Configuring a database is far from a trivial task, due to the high computational cost of each experiment, the stochasticity of the results, the dependency from the hardware configuration and the benchmarking environment, and the intricacies arising from the internal workings of the database. While several methods have been proposed to this task, they require high amounts of data, are inadequate to model all the interactions between the factors that affect the performance of a database, or implement very complex algorithms.
In this work we have instead studied the potential of a general purpose automatic configurator, irace, to find high quality configurations for databases, and have reported experiments on different scenarios using the popular Cassandra NoSQL database. As a preliminary phase, we have devised an experimental setup that allows to obtain consistent results and is representative of heavier loads, at the minimum possible cost. We have observed how, while the performance that can be obtained obviously depends on the amounts of experiments performed, irace can find good quality configurations even with a limited tuning budget, in a huge configuration space. Thanks to the experimental setup we used, the configurations found can also scale very well to heavier loads. The results we obtained indicate that with a budget of 2000 experiments it is possible to improve for up to nearly the 30% over the default configuration of Cassandra, for selected workloads, and lower budgets can anyway be used to find good quality configurations. Finally, we have analyzed the configurations obtained, and compared them with the default configuration, to understand how the better performance could be obtained.
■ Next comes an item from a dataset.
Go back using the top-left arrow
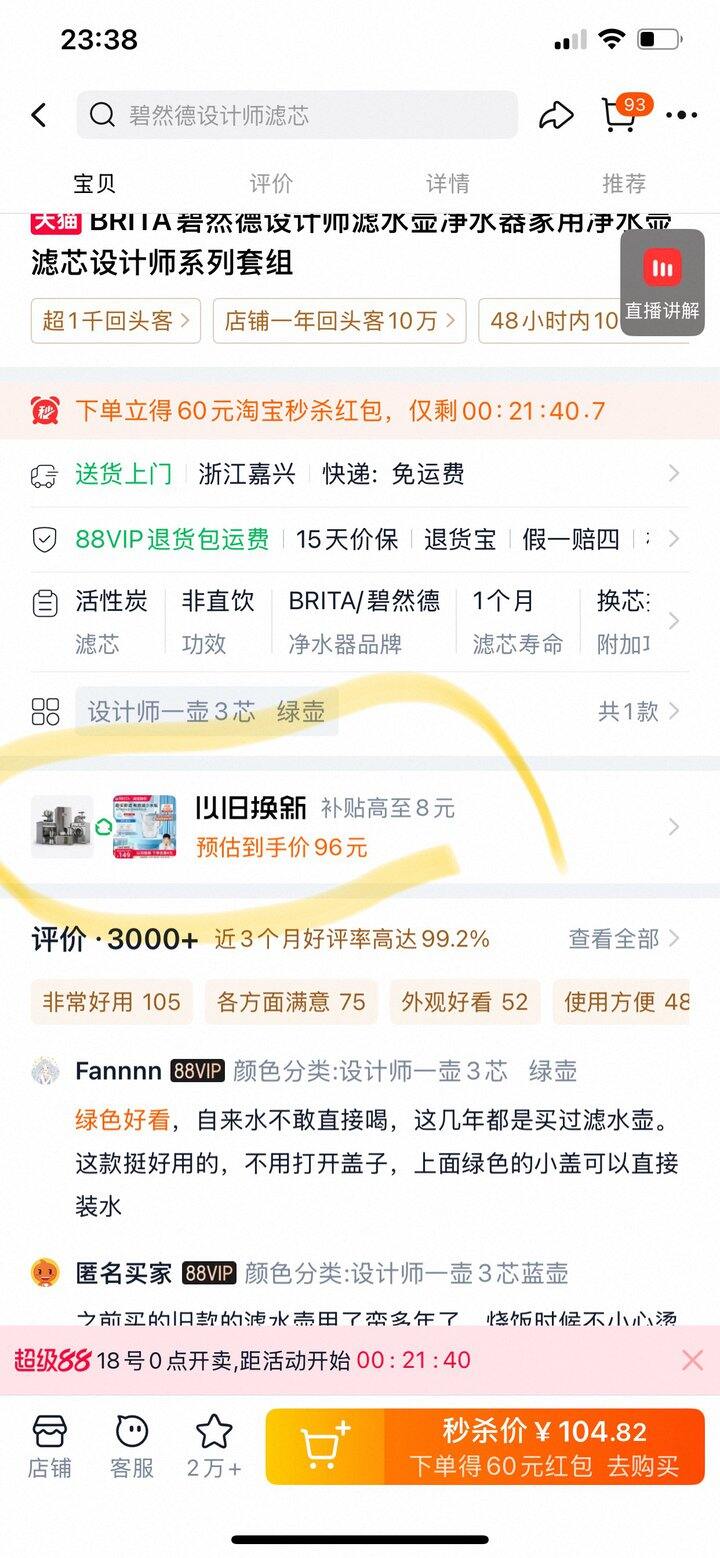 click(39, 116)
Aside from its efficiency, irace has several other advantages: it is freely available as an R package and it is easy to use, requiring only few scripts to run, thus unburdening users and database administrators from the need of implementing complex algorithmic solutions; and it is model-free, which makes it possible to apply it to any database, benchmark or scenario with limited effort.
Several lines of research are possible to continue this work. We plan to test irace with other databases and benchmarks. In particular, we want to use it to automatically configure entire data processing pipelines of real world applications. On one hand, this will improve the performance of entire systems, not just parts of them; on the other one, we will be able the theoretical question of whether the simultaneous configuration of a single complex system can be more effective than the separate configuration of the components of the system.
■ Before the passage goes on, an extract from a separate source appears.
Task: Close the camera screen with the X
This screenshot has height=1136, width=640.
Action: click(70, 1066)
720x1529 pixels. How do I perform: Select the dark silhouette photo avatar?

Another development is the adaptation of this methodology to dynamically configure databases, periodically changing the configuration to respond to changes in the workload.
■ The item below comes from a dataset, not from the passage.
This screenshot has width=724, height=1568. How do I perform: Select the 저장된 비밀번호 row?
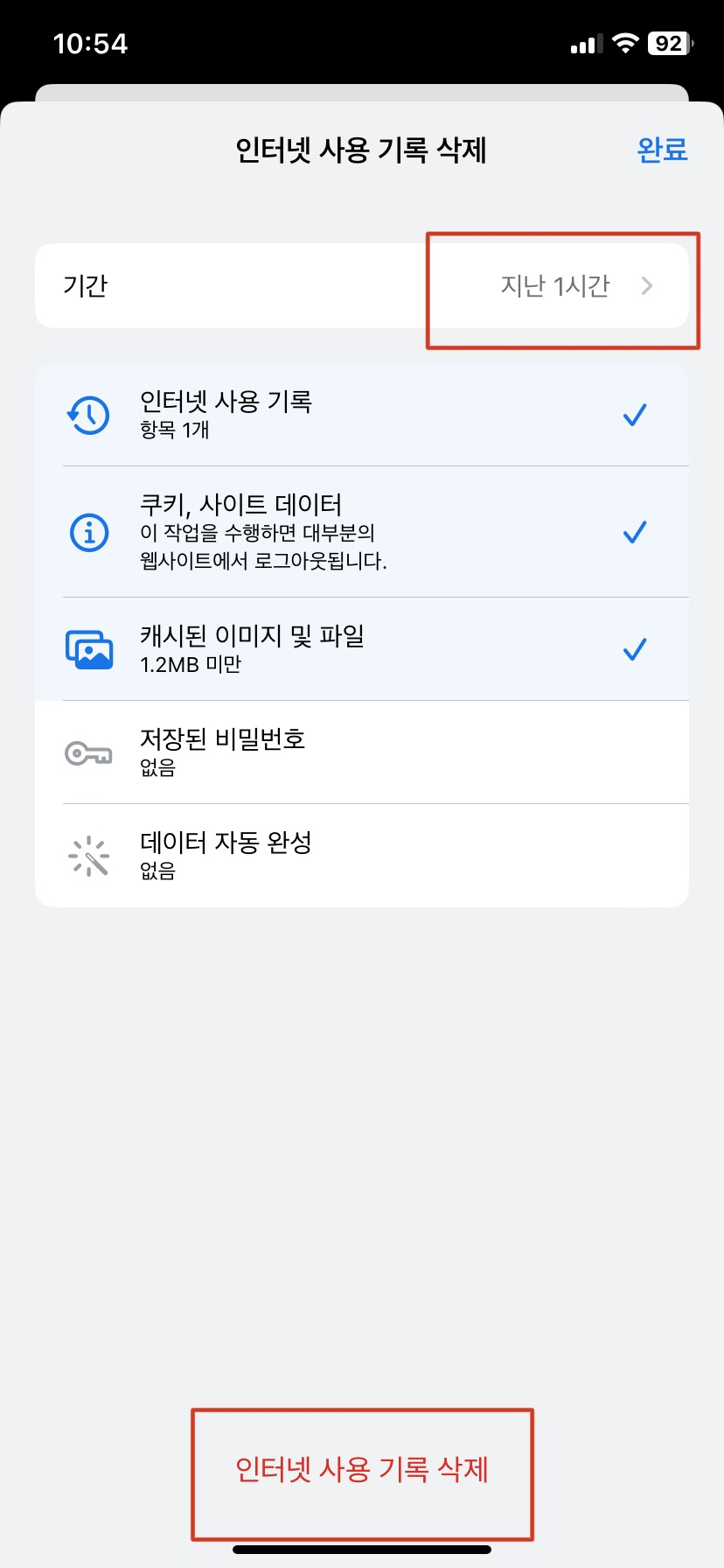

The computational cost of each evaluation is the main hurdle for a wider deployment of automatic configurators in practical applications. Thus, we want to also explore the possibility of developing cost-aware measures that can manage the configuration by estimating the cost of the experiments performed, and the potential savings entailed by the performance increase in the production environment, and autonomously determine the extent to which a tuning should be performed. Another possibility is to develop surrogate benchmarks, that can be used to estimate the performance of a candidate configuration without actually performing the evaluation.